The shop wouldn’t open till nine. After having a very brief, heart-stopping cold shower, she got dressed and came back downstairs. The kitchen remained off limits and it was still only eight o’clock. The large pile of post was spread across the console table. She sighed and sat in the high-backed mahogany chair that had always been used when anyone was speaking on the phone. It creaked as it always had and the back hit the wall as she knew it would. Ripping open the various envelopes, she found appeals from donkey sanctuaries, cancer charities, guide dogs for the blind, several electricity and phone bills, a letter from the refuse collection company acknowledging the end of service from that address and then a letter from her mother’s solicitor, Ernest O’Sullivan.

She assumed it was going to be a bill, but the letter was addressed to her. He wanted to speak to her about her mother’s will and a codicil that had come to light. Elizabeth checked the date on the letter. A week after her mother’s funeral. She folded the paper and slipped it into the back pocket of her jeans. Hopefully it could be dealt with over the phone. She didn’t fancy having to drive all the way over to Kilkenny. As long as it didn’t involve her Uncle Jerry or complicate her plans, she didn’t care. Her goal was just to sell up and head back to New York with enough money to help Zach through college. He claimed he didn’t want to go but she knew that Elliot would read him the riot act when he got wind of their son’s plan. It was one of the reasons she had agreed to let Zach head west by himself to San Francisco for a visit with his father. She pulled her phone from her pocket. It would be after midnight in California, too late to call. She would ring in the evening. Looking at the screen she saw that she had a missed call and a voicemail. Zach! Even as she wondered how she hadn’t heard the phone ringing, she remembered she had left the phone on silent from the night before.

‘Hi, Mom. It’s me. Just to let you know I’ve arrived. Dad picked me up from the airport and everything is great. Really warm compared to home. Hope Ireland isn’t too depressing. I’m shattered so I’m going to crash. Love you.’

It was so lovely to hear his voice. His New York swagger trying to mask his adolescent excitement about his trip. She thought about calling him back but decided against it. He’d done what she had asked and called her, so she would let him enjoy his little taste of independence. She would wait to return the call. She wasn’t going to be that sort of mother, or more precisely she didn’t want to be her own mother.

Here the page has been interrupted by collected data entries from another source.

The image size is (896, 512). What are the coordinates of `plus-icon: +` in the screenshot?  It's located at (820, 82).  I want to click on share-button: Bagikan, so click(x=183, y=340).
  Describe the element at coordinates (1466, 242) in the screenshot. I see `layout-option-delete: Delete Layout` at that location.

One of the most enduring memories she had of her mother was the day Elizabeth was leaving Buncarragh to begin her studies at university in Dublin. She had expected her mother to perhaps be a little upset but what she was not prepared for was the emotional outburst that her departure had provoked. Her mother hadn’t just shed a tear as she waved her off from the door, she had collapsed into full-scale sobbing. Elizabeth remembered being embarrassed and impatient. It wasn’t as if she was heading off to war or a hospital for major surgery. She was just doing what dozens of other teenagers from Buncarragh were doing and their parents weren’t holding on to porch pillars, wailing as if they were watching their family trapped on a sinking ship. Afterwards, on the bus to Dublin, she had recalled all the excuses her mother had made over the years for not allowing her to go on any school trips. She had assumed it was to do with money, but in retrospect it seemed far more likely that her mother had an unhealthy attachment to her. Some might have said she was just being overly protective but to Elizabeth it had felt more like possessiveness. When the idea of her doing her postgraduate work in America had been broached, her mother had come up with a thousand reasons why Elizabeth shouldn’t. When the day finally came for her to fly to JFK, there was no sign of her mother at the airport to wave her off. She’d claimed she was ill, but Elizabeth knew the clingy truth.